● What you are asked to do:
Rewrite the items below, swapping "circular" for "round" and leaving the rest unchanged. Omit the pictures from your version.

● Data entries:
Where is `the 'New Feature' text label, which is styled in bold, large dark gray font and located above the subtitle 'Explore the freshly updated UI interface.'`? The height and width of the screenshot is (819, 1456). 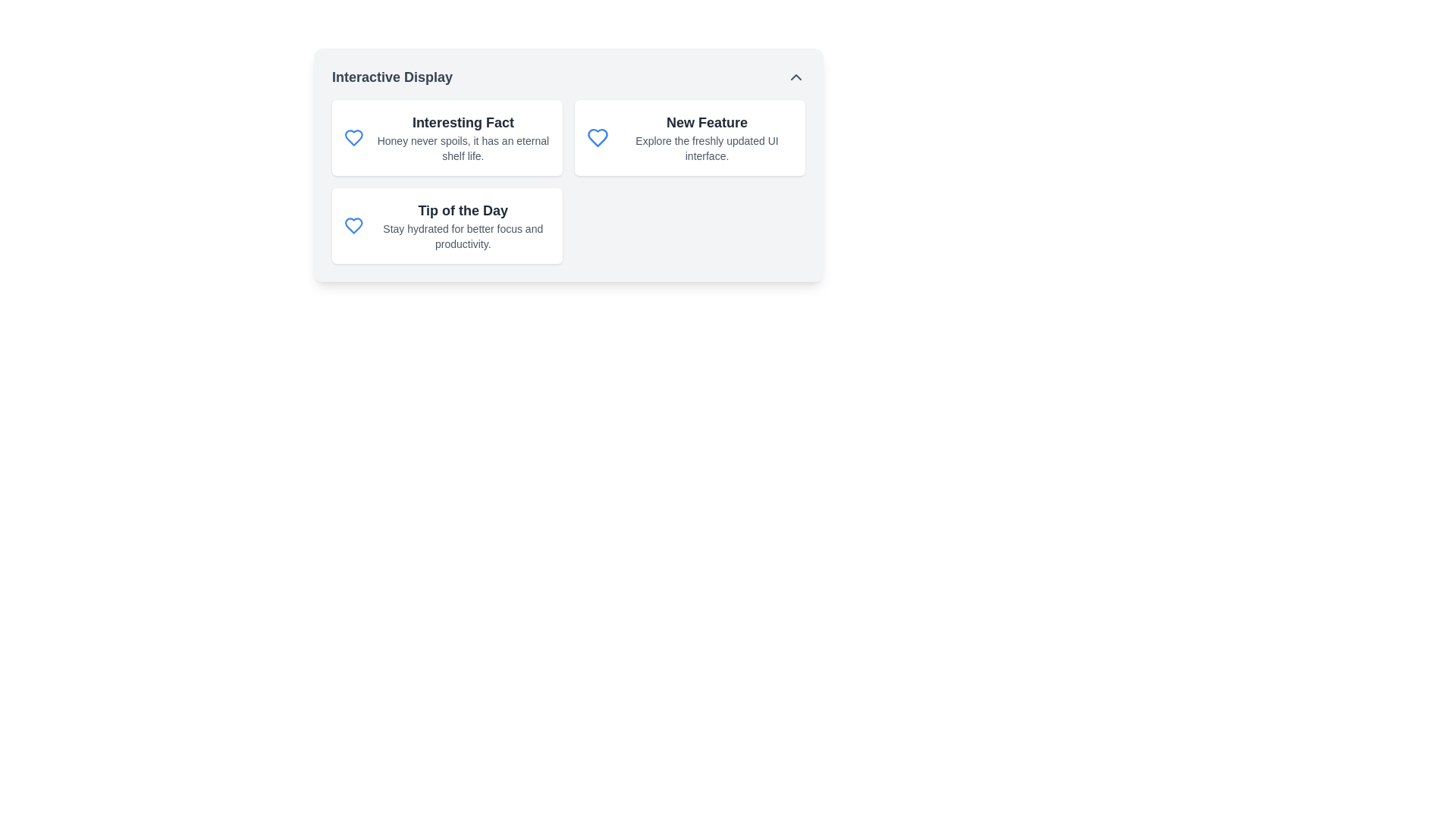
the 'New Feature' text label, which is styled in bold, large dark gray font and located above the subtitle 'Explore the freshly updated UI interface.' is located at coordinates (706, 122).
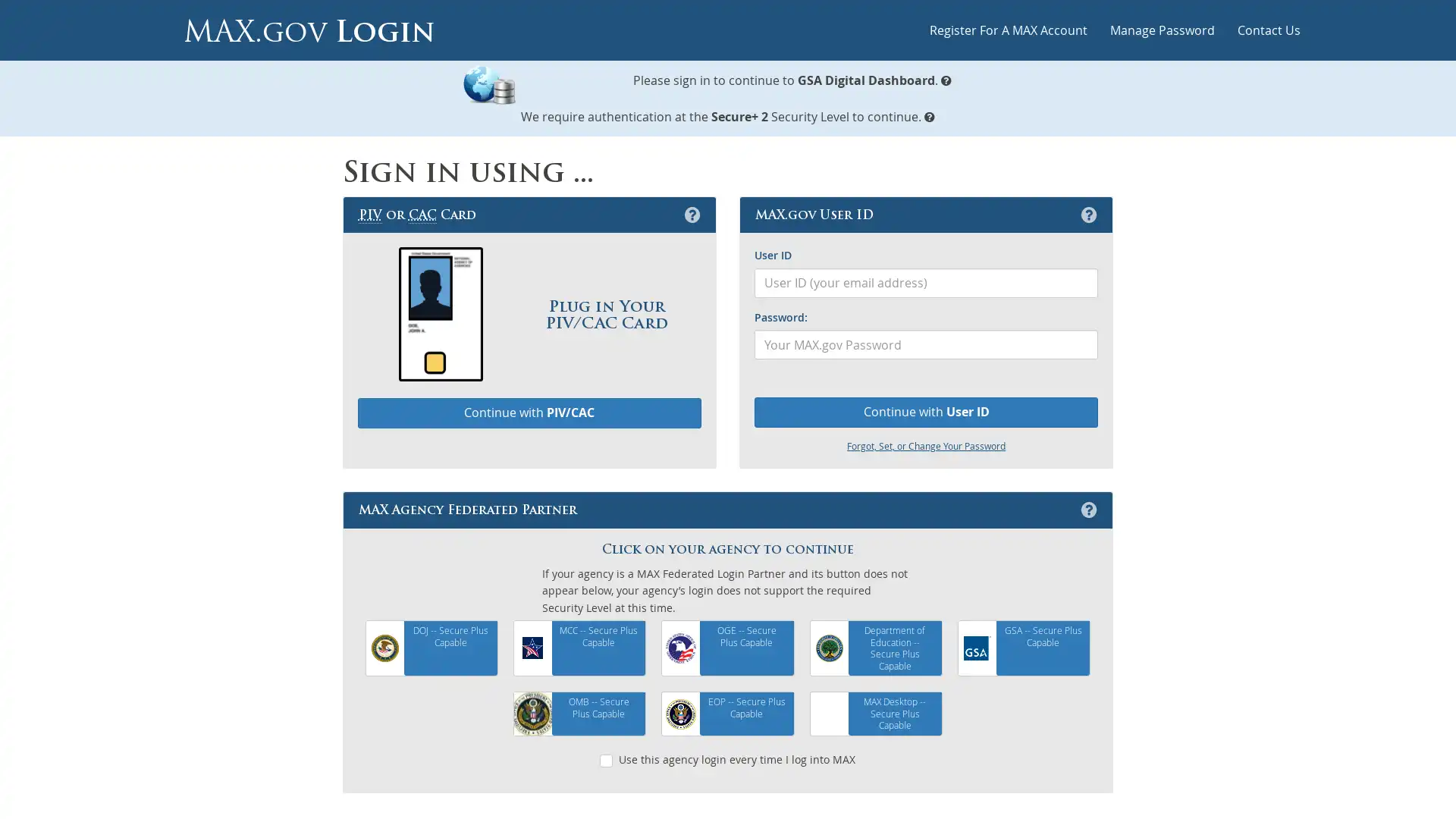 The height and width of the screenshot is (819, 1456). I want to click on MAX.gov Security Levels, so click(928, 116).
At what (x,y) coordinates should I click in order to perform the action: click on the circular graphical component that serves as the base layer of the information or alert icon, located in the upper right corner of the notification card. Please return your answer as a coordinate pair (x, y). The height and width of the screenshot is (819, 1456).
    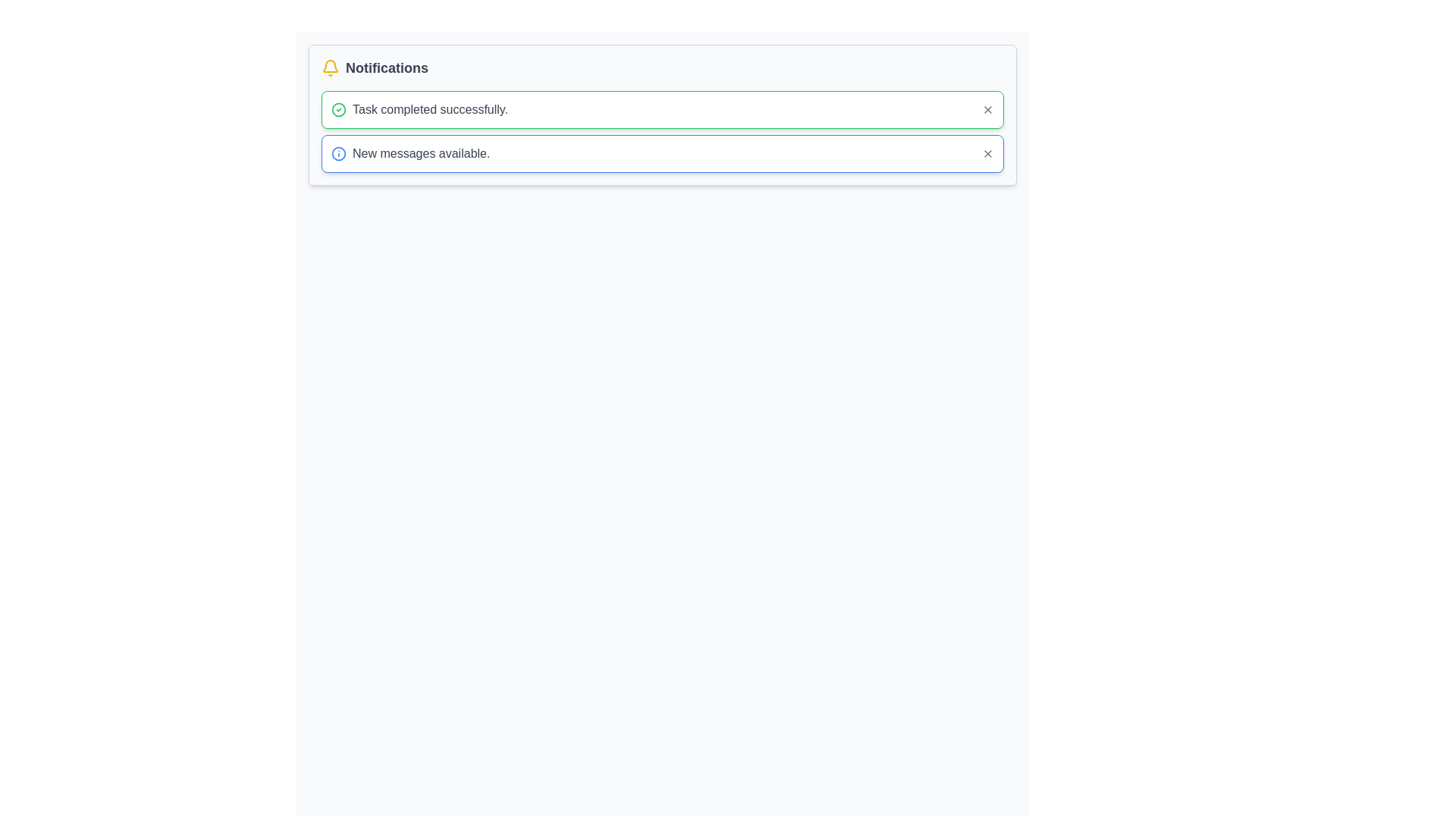
    Looking at the image, I should click on (337, 154).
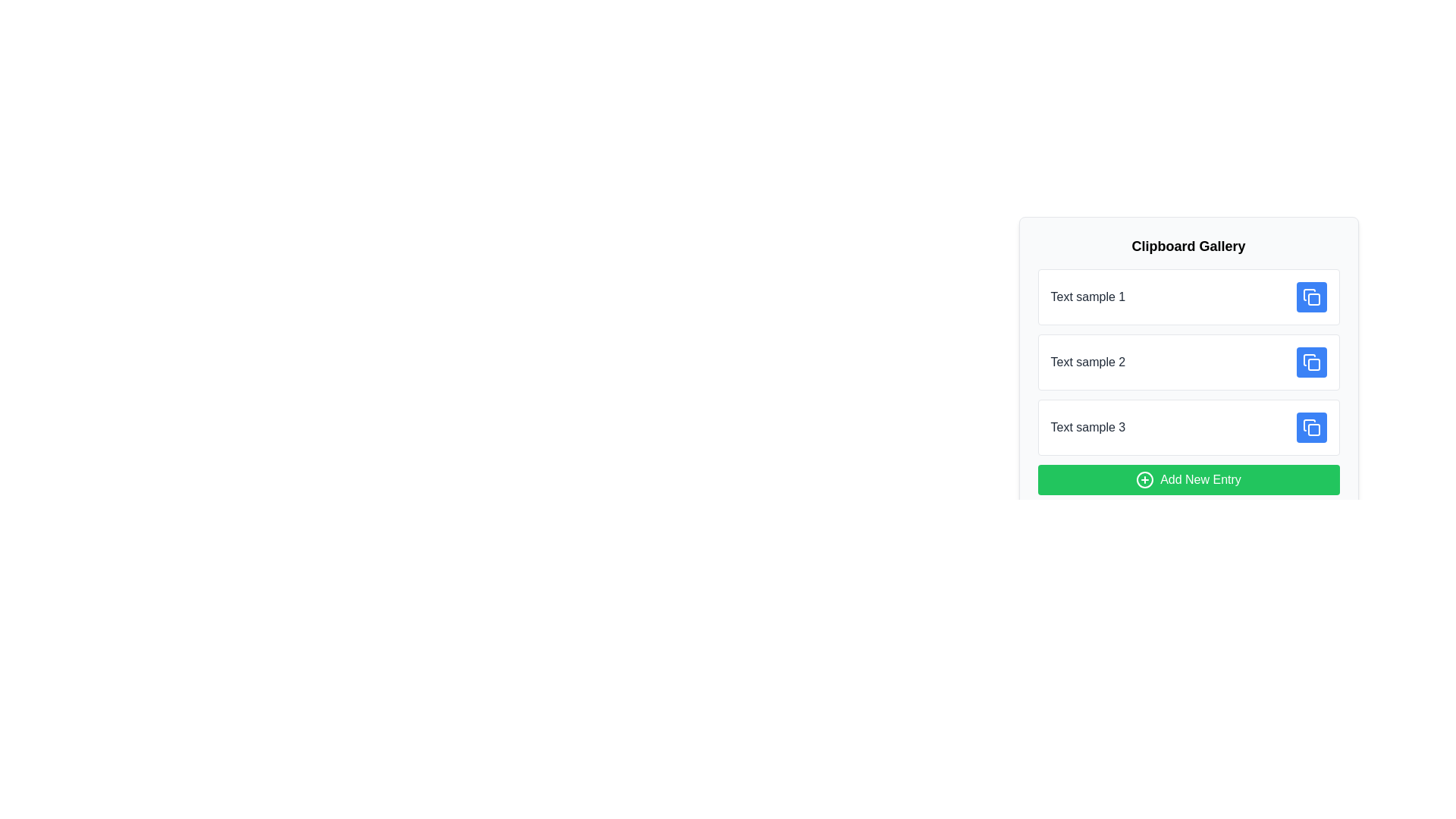 The image size is (1456, 819). I want to click on the icon button located to the far right of the 'Text sample 3' entry in the 'Clipboard Gallery' interface, so click(1310, 427).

● Final result:
Where is `the 'New Feature' text label, which is styled in bold, large dark gray font and located above the subtitle 'Explore the freshly updated UI interface.'`? The height and width of the screenshot is (819, 1456). 
the 'New Feature' text label, which is styled in bold, large dark gray font and located above the subtitle 'Explore the freshly updated UI interface.' is located at coordinates (706, 122).
 The height and width of the screenshot is (819, 1456). I want to click on MAX.gov Security Levels, so click(928, 116).
At what (x,y) coordinates should I click in order to perform the action: click on the round graphical component that serves as the base layer of the information or alert icon, located in the upper right corner of the notification card. Please return your answer as a coordinate pair (x, y). The height and width of the screenshot is (819, 1456).
    Looking at the image, I should click on (337, 154).
 The image size is (1456, 819). I want to click on the icon button located to the far right of the 'Text sample 3' entry in the 'Clipboard Gallery' interface, so click(1310, 427).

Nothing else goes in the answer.